Monday, September 27, 2010

Ariel's Post

I agree that technology has the potential to help alleviate (although by no means be a “magic solution” to) our environmental crisis. I support efforts to find more eco-friendly solutions for everything from obsessive fossil fuel usage to less and more biodegradable product-packaging solutions. However, with our society’s addiction to consumption, I wonder whether or not technology will ultimately help our crisis or worsen it. We may be attempting to build wind farms, but aren’t we also attempting to own a cooler cell phone every year and a new iPod every few Christmases and a better digital camera every once in a while?

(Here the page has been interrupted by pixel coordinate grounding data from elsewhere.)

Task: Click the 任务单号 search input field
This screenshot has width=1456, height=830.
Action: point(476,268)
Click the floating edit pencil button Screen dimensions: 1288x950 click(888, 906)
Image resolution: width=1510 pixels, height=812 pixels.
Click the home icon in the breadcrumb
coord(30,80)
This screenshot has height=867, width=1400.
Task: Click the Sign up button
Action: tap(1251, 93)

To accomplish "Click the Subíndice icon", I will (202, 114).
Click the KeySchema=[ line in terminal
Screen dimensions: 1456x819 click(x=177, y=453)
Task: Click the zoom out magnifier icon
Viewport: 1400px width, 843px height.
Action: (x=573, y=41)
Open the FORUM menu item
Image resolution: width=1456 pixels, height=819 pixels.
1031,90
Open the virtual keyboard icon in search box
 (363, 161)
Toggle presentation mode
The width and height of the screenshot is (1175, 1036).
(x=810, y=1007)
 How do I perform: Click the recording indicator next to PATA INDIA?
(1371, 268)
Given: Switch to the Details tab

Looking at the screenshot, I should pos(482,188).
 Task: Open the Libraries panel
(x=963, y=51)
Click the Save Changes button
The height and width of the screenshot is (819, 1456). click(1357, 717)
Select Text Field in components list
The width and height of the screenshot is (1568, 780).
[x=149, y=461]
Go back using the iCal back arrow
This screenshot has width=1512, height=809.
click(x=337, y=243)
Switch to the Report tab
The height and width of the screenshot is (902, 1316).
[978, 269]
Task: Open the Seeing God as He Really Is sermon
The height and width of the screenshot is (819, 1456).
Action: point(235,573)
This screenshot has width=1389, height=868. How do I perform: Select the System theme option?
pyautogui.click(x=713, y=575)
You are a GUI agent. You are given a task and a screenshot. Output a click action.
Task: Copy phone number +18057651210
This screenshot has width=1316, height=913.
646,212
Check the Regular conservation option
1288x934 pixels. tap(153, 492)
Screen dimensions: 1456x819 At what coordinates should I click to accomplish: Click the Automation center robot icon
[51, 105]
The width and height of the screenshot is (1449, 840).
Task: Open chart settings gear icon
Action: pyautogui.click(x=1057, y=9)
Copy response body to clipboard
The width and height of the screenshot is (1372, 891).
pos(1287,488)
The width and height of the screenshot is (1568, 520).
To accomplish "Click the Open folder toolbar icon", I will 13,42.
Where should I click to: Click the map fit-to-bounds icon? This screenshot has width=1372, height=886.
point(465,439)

I guess my concern lies not in the fact that technology is increasing, but in the worry that we aren’t making the most of our intellectual capacity. I fear we are only using our technologically inclined minds to increase our consumption— exactly the kind of thing the I=PAT equation proposes we reduce. If you want to buy into the idea that technology will someday save us from the environmental crisis (and I’m not even personally saying that I buy into that), you have to wonder: What happens in the meantime? What happens when the technologically inclined society that might create a cleaner car is the very same technologically inclined society that produces a million pairs of $100 ripped jeans every five minutes and makes you falsely feel like your $1,000 laptop needs to be replaced every year?


I feel like this concern is mirrored in the issue of stratospheric ozone depletion. One of the main causes of ozone depletion was CFCs in consumer aerosol cans. If you buy into the idea: Yes, technology might save us, but it will also inevitably convince us of the “problems” we have and come up with “solutions” to make our lives “easier.” Because isn’t non-aerosol hairspray such a pain to apply? I mean really, having to push a button multiple times when you could just push it once?


We might not have known then what we were doing, but we know now. So, let’s fix it.